En Afrique, à chaque opérateur son portefeuille mobile

Par 13 novembre 2009
Mots-clés : Afrique

Vous allez dire que c'est ma marotte, que je me répète (cf. le post précédent, je précise car si vous lisez dans l'ordre chronologique, c'est tout à l'heure que vous vous exclamerez : mais dîtes-donc, elle radote !! D'où mon intention de prendre les devants, on n'est jamais assez prudent), mais c'est encore de services financiers sur mobile que je vais vous parler. Ou plutôt dont j'ai fait parler Philippe Lavigne, directeur des ventes et des partenariats chez Kabira.

Kabira qui propose entre autres produits une plate-forme de m-paiement pour les opérateurs, capable de gérer les transactions, le calcul des commissions, des taxes, des transferts internationaux pour chaque opération.

L'Atelier : Comment expliquer cet engouement des opérateurs pour les services financiers mobiles ?

Philippe Lavigne : De telles initiatives servent à attirer et à fidéliser. S'ils ne se lancent pas, les opérateurs vont perdre des clients. Quant à savoir s'ils vont faire de l'argent avec, je n'ai pas la réponse.

Dans le détail, ce sont surtout les services de m-paiement et de transfert de personne à personne qui vont être exploités dans les pays émergents, notamment pour atteindre les populations non bancarisées. Les PME sont aussi une cible pour les opérateurs.

Quant aux solutions de m-banking, elles ne concernent qu'une toute petite partie de personnes disposant d'un compte bancaire. Mais elles ne devraient pas être négligées, car si elles ont un compte c'est qu'elles ont de l'argent, et s'annoncent comme rentables.

La voie semble toute tracée, du coup.

Non, il reste un certain nombre de freins difficiles à dépasser.
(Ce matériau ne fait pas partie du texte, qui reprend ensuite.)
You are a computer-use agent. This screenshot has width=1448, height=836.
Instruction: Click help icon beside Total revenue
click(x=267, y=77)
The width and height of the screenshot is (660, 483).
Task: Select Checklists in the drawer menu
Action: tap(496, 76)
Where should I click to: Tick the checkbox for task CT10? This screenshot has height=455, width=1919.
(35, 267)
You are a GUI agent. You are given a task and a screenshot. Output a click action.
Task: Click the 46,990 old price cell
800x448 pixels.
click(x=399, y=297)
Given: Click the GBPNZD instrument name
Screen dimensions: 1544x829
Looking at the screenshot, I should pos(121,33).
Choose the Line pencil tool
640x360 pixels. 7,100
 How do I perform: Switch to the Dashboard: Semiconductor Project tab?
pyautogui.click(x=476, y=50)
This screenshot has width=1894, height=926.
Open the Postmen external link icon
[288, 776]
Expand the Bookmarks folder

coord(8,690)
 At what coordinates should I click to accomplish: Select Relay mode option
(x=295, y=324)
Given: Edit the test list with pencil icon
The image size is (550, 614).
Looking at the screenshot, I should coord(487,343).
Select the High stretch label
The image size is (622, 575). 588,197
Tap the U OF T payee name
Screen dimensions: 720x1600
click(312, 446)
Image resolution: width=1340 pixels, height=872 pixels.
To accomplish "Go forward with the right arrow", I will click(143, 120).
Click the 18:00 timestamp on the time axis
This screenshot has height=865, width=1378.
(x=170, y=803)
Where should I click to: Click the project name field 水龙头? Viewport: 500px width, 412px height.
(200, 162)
Principalement au niveau de la régulation. Elles changent en fonction des pays, elles peuvent être très strictes. Certains opérateurs veulent lancer ou étendre leurs services mais ne disposent pas de licence, comme M-Pesa, et se retrouvent confrontés à des problèmes. D'autres ont l'intention de lancer une même solution dans plusieurs pays en même temps, et se retrouvent confrontés à des règles non homogènes.

Une fois de tels problèmes surmontés, il est très probable que chaque opérateur ait sa solution de portefeuille mobile, son service domestique.

Si tous les opérateurs proposent le même type de services financiers, sur quel plan va se jouer la concurrence ?

Sur le premier à lancer sa solution. A terme, il faudra cependant qu'ils s'entendent pour assurer l'interopérabilité entre opérateurs. Ce qui, il me semble n'est pas prévu pour le moment.

De toute façon, en dehors de la problématique fidélisation du consommateur, l'argent se trouve dans le transfert international - du Nigeria au Ghana par exemple - et inter-opérateurs. Parce qu'il y aura des commissions, des taxes...

L'autre grand flux financier se trouve sur l'axe Nord/Sud. Les opérateurs vont vouloir trouver une alternative à une solution comme Western Union. Ce sera la deuxième phase de leur intérêt pour les services financiers mobiles. Pour pouvoir faire du transfert international, il faut avoir son réseau domestique.